Se habían encontrado en la barra de un
bar, cada uno frente a una jarra de cerveza, y habían empezado a
conversar al principio, como es lo normal, sobre el tiempo y la
crisis; luego, de temas varios, y no siempre racionalmente
encadenados. Al parecer, el flaco era escritor, el otro, un señor
cualquiera. No bien supo que el flaco era literato, el señor
cualquiera, empezó a elogiar la condición de artista, eso que
llamaba el sencillo privilegio de poder escribir.

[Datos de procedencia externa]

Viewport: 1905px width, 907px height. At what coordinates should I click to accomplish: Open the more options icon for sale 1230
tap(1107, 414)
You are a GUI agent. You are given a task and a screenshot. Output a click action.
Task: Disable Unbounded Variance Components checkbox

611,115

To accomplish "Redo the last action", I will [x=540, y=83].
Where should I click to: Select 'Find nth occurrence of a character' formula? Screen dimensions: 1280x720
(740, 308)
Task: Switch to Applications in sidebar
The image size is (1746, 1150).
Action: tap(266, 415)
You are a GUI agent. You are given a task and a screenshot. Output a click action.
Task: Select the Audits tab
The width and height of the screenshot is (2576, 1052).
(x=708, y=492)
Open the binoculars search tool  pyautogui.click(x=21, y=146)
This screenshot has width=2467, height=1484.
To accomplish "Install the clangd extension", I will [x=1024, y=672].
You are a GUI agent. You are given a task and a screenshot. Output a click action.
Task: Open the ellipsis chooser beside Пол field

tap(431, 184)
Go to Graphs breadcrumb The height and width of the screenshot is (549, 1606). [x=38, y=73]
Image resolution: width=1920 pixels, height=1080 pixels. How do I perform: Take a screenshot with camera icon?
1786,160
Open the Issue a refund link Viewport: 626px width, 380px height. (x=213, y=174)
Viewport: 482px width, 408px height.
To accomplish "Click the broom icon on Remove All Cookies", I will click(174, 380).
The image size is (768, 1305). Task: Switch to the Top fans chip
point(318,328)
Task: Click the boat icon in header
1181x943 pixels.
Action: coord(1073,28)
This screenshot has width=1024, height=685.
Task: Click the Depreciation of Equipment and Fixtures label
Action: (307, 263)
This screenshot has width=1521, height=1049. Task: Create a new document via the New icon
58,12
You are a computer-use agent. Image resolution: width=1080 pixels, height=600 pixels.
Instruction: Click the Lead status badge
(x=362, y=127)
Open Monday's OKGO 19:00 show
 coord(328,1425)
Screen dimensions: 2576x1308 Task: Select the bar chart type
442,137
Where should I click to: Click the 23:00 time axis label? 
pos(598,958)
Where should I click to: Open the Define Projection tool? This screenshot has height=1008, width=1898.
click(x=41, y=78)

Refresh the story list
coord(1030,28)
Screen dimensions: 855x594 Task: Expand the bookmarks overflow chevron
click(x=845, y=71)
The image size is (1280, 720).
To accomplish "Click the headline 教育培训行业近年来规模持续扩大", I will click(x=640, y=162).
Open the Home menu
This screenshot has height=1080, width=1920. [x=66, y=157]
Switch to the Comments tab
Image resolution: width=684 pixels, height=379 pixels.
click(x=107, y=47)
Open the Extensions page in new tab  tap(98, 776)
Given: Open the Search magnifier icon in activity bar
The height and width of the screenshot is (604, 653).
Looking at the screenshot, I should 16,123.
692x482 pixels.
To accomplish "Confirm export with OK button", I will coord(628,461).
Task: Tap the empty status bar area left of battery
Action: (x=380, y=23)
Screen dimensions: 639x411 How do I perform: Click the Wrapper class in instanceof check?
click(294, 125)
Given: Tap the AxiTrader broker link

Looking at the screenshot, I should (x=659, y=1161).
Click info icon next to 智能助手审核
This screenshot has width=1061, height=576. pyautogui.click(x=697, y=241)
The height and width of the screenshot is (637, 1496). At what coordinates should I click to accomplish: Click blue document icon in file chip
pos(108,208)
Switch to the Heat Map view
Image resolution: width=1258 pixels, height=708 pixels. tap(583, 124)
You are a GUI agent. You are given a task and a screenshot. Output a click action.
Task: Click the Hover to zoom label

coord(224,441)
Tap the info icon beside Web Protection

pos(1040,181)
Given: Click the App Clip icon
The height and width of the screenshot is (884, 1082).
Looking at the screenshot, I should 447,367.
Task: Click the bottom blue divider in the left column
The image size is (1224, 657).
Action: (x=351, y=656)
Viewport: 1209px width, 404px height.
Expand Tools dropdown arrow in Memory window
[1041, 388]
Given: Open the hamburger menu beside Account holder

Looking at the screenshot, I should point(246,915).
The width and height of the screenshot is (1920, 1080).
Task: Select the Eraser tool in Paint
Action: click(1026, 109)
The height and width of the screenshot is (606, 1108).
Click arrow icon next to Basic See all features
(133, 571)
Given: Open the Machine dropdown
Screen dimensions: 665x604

-No crea que es algo tan estupendo
-dijo el Flaco-, también hay momentos de profundo desamparo en lo
que se llega a la conclusión de que todo lo que se ha escrito es una
basura; probablemente no lo sea, pero uno así lo cree. Sin ir más
lejos, no hace mucho, junté todos mis inéditos, o sea un trabajo de
varios años, llamé a mi mejor amigo y le dije: Mira, esto no sirve,
pero comprenderás que para mí es demasiado doloroso destruirlo, así
que hazme un favor; quémalos; júrame que lo vas a quemar, y me lo
juró.
El señor cualquiera quedó muy
impresionado ante aquel gesto autocrítico, pero no se atrevió a
hacer ningún comentario. Tras un buen rato de silencio, se rascó la
nuca y empinó la jarra de cerveza.
-Oiga, don -dijo sin pestañear-, hace
rato que hemos hablado y ni siquiera nos hemos presentado, mi nombre
es Ernesto Chávez, viajante de comercio -y le tendió la mano.
-Mucho gusto -dijo el otro,
oprimiéndola con sus dedos huesudos-, Franz Kafka, para servirle.